I have XML data for many scientific publications and I am trying to parse through the data in KNIME to extract the fields that I need. Here is one example: https://eutils.ncbi.nlm.nih.gov/entrez/eutils/efetch.fcgi?db=pmc&id=PMC4400176
To extract the names of the authors, I am using the following XPath Query: /pmc-articleset/article/front/article-meta/contrib-group/contrib[@contrib-type="author"]
However, this returns:
BorisovaSvetlana A., KimHak Joong, PuXiaotao, LiuHung-wen*
I would like for the last and first names to be separated by some delimiter, comma/space, and for different author names to be separated by a semi-colon. Is this possible?

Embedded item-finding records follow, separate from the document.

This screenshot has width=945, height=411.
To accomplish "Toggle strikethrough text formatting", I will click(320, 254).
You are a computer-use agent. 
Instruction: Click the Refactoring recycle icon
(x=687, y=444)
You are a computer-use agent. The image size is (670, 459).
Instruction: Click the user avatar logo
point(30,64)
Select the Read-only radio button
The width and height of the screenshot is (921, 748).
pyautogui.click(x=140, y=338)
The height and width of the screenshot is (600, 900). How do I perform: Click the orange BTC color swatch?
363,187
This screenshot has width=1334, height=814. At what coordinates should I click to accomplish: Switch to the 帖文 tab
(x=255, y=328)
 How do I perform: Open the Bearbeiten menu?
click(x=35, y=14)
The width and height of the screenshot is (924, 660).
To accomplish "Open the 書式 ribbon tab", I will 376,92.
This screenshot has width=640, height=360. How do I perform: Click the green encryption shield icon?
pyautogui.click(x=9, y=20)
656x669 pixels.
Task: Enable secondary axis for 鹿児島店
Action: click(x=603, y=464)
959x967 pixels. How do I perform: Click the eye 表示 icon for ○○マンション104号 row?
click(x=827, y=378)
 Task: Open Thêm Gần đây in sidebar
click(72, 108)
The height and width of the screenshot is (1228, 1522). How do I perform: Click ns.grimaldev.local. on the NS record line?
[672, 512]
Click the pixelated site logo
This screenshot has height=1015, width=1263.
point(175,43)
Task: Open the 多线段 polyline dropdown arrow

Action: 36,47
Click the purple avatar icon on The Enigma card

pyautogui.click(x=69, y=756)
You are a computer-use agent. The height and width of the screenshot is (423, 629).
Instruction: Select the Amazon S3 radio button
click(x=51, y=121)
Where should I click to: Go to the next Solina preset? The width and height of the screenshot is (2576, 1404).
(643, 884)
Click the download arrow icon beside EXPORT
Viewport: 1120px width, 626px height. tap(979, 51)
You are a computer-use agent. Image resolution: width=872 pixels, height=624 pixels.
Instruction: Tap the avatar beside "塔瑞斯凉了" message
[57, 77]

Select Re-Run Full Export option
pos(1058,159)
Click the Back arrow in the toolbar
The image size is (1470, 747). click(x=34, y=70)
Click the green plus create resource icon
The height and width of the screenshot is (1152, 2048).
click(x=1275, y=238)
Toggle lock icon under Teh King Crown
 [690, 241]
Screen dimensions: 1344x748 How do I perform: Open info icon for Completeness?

Or is there a better way to extract the information compared to what I am currently doing that would allow me to achieve my ideal output:
Borisova, Svetlana A.; Kim, Hak Joong; Pu, Xiaotao; Liu, Hung-wen*
[edit]
Current KNIME workflow:
Sample current output:
I've tried having all of the author names for all of the publications outputting into a collection cell. (If I have all of the names outputting into multiple columns, this ends up creating hundreds of columns containing missing values. I've even tried to achieve my ideal output using multiple string manipulations, but it is still not as perfect, due to some author names having multiple names, hyphenated names, or names containing special characters.) The collection cell combines all of the author names with a comma delimiter between each author's name, but combines surnames and given-names. I can also do the same aforementioned string manipulations on these, but still run into the same issues as mentioned.
If I separate author names into multiple rows, this creates multiple rows for every article, from which I'm not sure how to get to my end goal for each article.
End goal:
Any ideas on how to solve this problem with the authors would be much appreciated!